PROBLEM
Please pull out every row below that contains the string "width" and copy each of those rows in full.

EXERCISE MATERIALS
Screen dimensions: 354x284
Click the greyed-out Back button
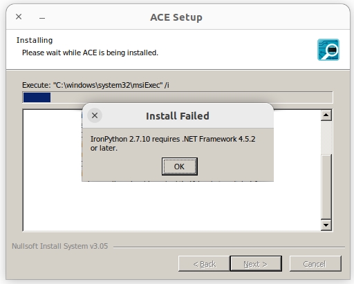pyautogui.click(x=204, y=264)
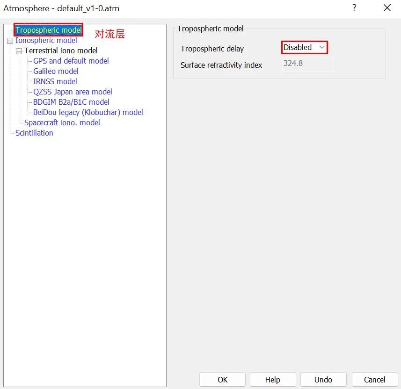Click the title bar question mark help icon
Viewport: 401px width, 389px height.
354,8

---

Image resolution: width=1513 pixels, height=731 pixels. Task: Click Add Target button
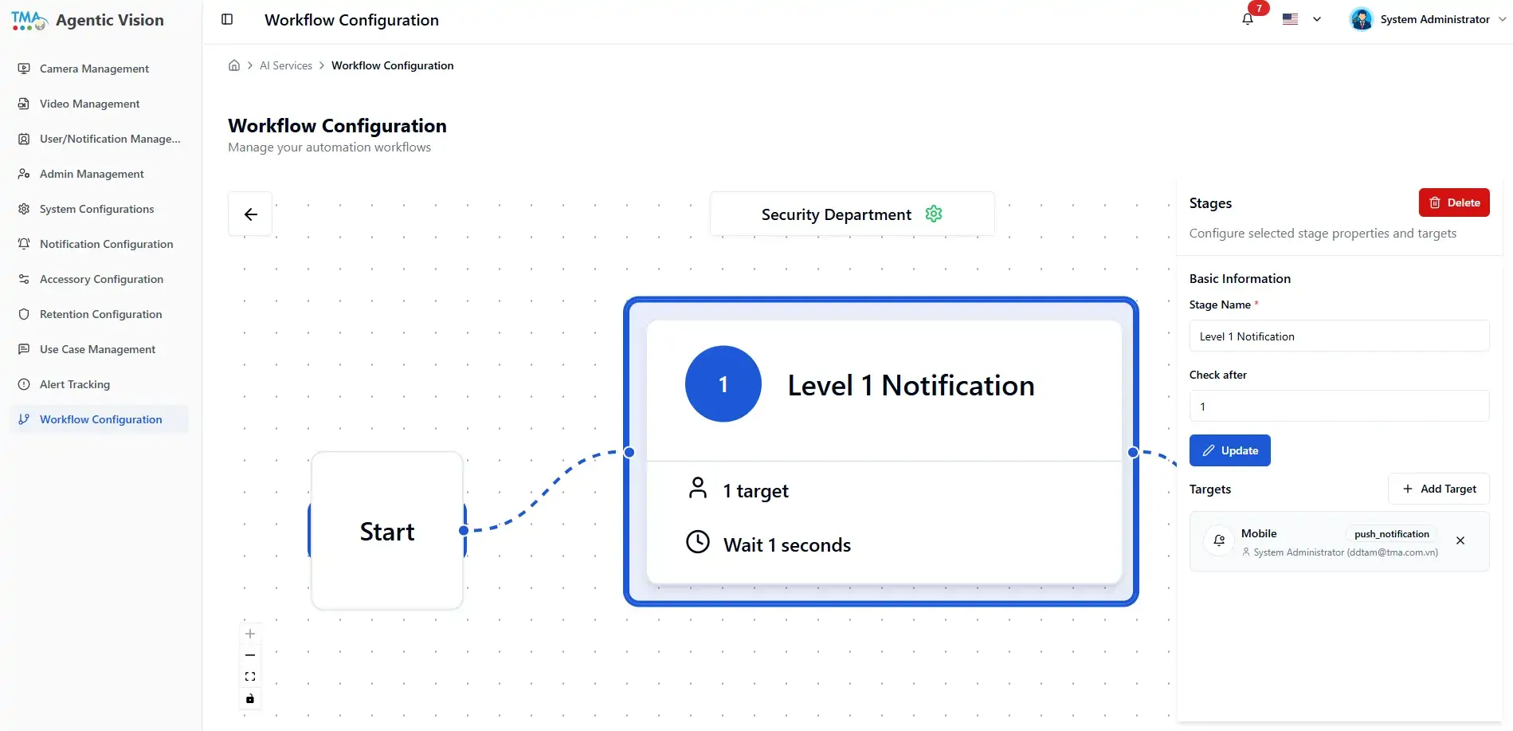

RESPONSE BELOW
Viewport: 401px width, 389px height.
Image resolution: width=1513 pixels, height=731 pixels. Task: Click Add Target button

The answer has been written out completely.